_TASKS TO CARRY OUT:_
(1) Set down verbatim the portion of the letter on off-road cycle paths starting with "And the wayward" and going on through "swervers and wobblers.".
(2) In which publication did the writer of the letter on off-road cycle paths have an earlier letter published about the lack of any code for cycle path riding?

++++ TEXT SEGMENT

Loughborough & District
Cycle Users' Campaign

(LDCUC Pedal Power-Issue 29)

A response from Peter Hopkins

I found John Franklin's letter most interesting. Although I am a volunteer Sustrans Ranger (Birstall-Osgathorpe, NCN Route 6), I must confess that Margaret and I have an ambivalent attitude towards off-road cycle paths. They can be very useful and very enjoyable to ride, but the well-known ones are certainly not always the kind of cyclists' linear havens they are popularly supposed to be. So sometimes we use them; sometimes we avoid them. Why ?

Several years ago I had a letter published in the CTC magazine expressing our disquiet at the lack of any code for cycle path riding. Our experiences over several years on such diverse cycleways as the Tissington Trail, Rutland Water, Great Central Way and Bristol-Bath had led us to keep off routes like these at weekends and during popular holiday periods. It was clear that, merely because they were off the public highway, people felt that this somehow made them inherently safe and that there were therefore no rules and no need to signal: it was Do As You Please. In this respect, families were as guilty as the cowboys, if (thankfully) slower. Time and again we came across parties riding abreast across the full width of the path. Whether we were meeting them head-on or trying to pass them, it was impossible to guess how they would react and which way they would go. Some would wobble in mild panic, never would the whole group pull over to the same side, and many youngsters had a hair-raising tendency to change their minds unpredictably at the last moment, suddenly deciding to switch from riding with dad on the left side to mum on the right.

On the tandem, which of course is not so easy to manoeuvre or quick to stop as a solo, this was very unnerving. At busy times we felt far safer on the ordinary roads: here at least there was a well-established code which was generally followed by all road-users, making their behaviour predictable. Ironically, most of the cycleway families would have a car parked at some access point on the route (the "car-borne leisure journeys" of JF's letter); it was only on the cycle path that discipline was abandoned.

And the wayward cyclists are only part of the problem. Dog walkers' charges, understandably off the lead and darting about in excitement, are almost as great a hazard as the cycle-borne swervers and wobblers.

Then there is the lurching toddler, released from his push-chair because the path is away from the road and therefore 'safe', and the elderly couple who show no sign of having heard your bell. In fact, I have long felt that cyclists and pedestrians do not mix well, whether on a linear path or in a shapeless Market Place (mainly, I think, because there has been no tradition of shared paths until fairly recently  and therefore no code of practice). I feel rather guilty when I express this view at cyclists' meetings, because there is often an awkward silence in which people look at me reproachfully, more in sorrow than in anger, as if I'm letting the side down! But few pedestrians, I suspect, are enthusiastic about shared use, especially after a few close shaves with yobboes who ride too fast and have no bells.

++++++++
++++ RAW DATA

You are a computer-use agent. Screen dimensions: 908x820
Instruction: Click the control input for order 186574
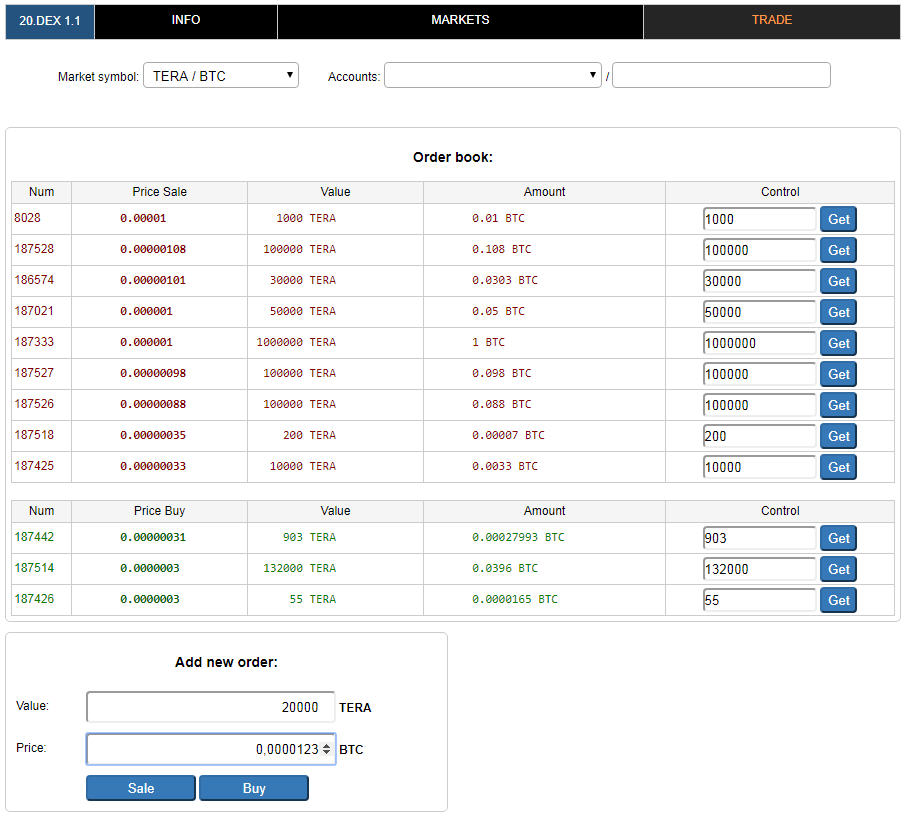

++++++++

_ANSWERS FOR THE EXERCISE:_
(1)
And the wayward cyclists are only part of the problem. Dog walkers' charges, understandably off the lead and darting about in excitement, are almost as great a hazard as the cycle-borne swervers and wobblers.

(2) The CTC magazine.